== Provided records ==
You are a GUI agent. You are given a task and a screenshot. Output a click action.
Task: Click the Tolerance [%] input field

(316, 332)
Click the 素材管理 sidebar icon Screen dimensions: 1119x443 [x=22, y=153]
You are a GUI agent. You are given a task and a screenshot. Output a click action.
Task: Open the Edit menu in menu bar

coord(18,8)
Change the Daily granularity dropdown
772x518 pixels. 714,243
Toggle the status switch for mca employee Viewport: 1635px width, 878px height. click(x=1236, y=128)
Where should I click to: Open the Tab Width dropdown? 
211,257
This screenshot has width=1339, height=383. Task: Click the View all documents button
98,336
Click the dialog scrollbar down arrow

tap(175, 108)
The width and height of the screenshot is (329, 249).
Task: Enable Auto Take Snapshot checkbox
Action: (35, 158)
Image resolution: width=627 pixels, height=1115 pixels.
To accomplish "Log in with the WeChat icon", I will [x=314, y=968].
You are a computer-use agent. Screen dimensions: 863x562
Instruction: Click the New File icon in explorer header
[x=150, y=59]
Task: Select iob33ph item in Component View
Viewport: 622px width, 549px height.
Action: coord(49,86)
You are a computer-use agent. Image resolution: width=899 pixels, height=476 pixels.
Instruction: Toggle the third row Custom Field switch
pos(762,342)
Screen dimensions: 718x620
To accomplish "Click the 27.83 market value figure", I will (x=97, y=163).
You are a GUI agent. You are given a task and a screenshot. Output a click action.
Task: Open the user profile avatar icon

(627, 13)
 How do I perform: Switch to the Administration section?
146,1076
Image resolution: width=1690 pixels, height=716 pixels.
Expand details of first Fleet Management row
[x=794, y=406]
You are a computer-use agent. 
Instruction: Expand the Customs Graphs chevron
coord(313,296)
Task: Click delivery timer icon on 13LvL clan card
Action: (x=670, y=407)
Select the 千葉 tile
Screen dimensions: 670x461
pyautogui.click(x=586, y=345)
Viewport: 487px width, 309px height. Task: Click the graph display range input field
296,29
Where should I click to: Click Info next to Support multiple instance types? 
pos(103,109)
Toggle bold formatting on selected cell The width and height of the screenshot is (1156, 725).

== Brief ==
Write out all of the items above again, switching every "GUI agent" to "screen assistant" and leaving everything else as it is.

== Solution ==
You are a screen assistant. You are given a task and a screenshot. Output a click action.
Task: Click the Tolerance [%] input field

(316, 332)
Click the 素材管理 sidebar icon Screen dimensions: 1119x443 [x=22, y=153]
You are a screen assistant. You are given a task and a screenshot. Output a click action.
Task: Open the Edit menu in menu bar

coord(18,8)
Change the Daily granularity dropdown
772x518 pixels. 714,243
Toggle the status switch for mca employee Viewport: 1635px width, 878px height. click(x=1236, y=128)
Where should I click to: Open the Tab Width dropdown? 
211,257
This screenshot has width=1339, height=383. Task: Click the View all documents button
98,336
Click the dialog scrollbar down arrow

tap(175, 108)
The width and height of the screenshot is (329, 249).
Task: Enable Auto Take Snapshot checkbox
Action: (35, 158)
Image resolution: width=627 pixels, height=1115 pixels.
To accomplish "Log in with the WeChat icon", I will [x=314, y=968].
You are a computer-use agent. Screen dimensions: 863x562
Instruction: Click the New File icon in explorer header
[x=150, y=59]
Task: Select iob33ph item in Component View
Viewport: 622px width, 549px height.
Action: coord(49,86)
You are a computer-use agent. Image resolution: width=899 pixels, height=476 pixels.
Instruction: Toggle the third row Custom Field switch
pos(762,342)
Screen dimensions: 718x620
To accomplish "Click the 27.83 market value figure", I will (x=97, y=163).
You are a screen assistant. You are given a task and a screenshot. Output a click action.
Task: Open the user profile avatar icon

(627, 13)
 How do I perform: Switch to the Administration section?
146,1076
Image resolution: width=1690 pixels, height=716 pixels.
Expand details of first Fleet Management row
[x=794, y=406]
You are a computer-use agent. 
Instruction: Expand the Customs Graphs chevron
coord(313,296)
Task: Click delivery timer icon on 13LvL clan card
Action: (x=670, y=407)
Select the 千葉 tile
Screen dimensions: 670x461
pyautogui.click(x=586, y=345)
Viewport: 487px width, 309px height. Task: Click the graph display range input field
296,29
Where should I click to: Click Info next to Support multiple instance types? 
pos(103,109)
Toggle bold formatting on selected cell The width and height of the screenshot is (1156, 725).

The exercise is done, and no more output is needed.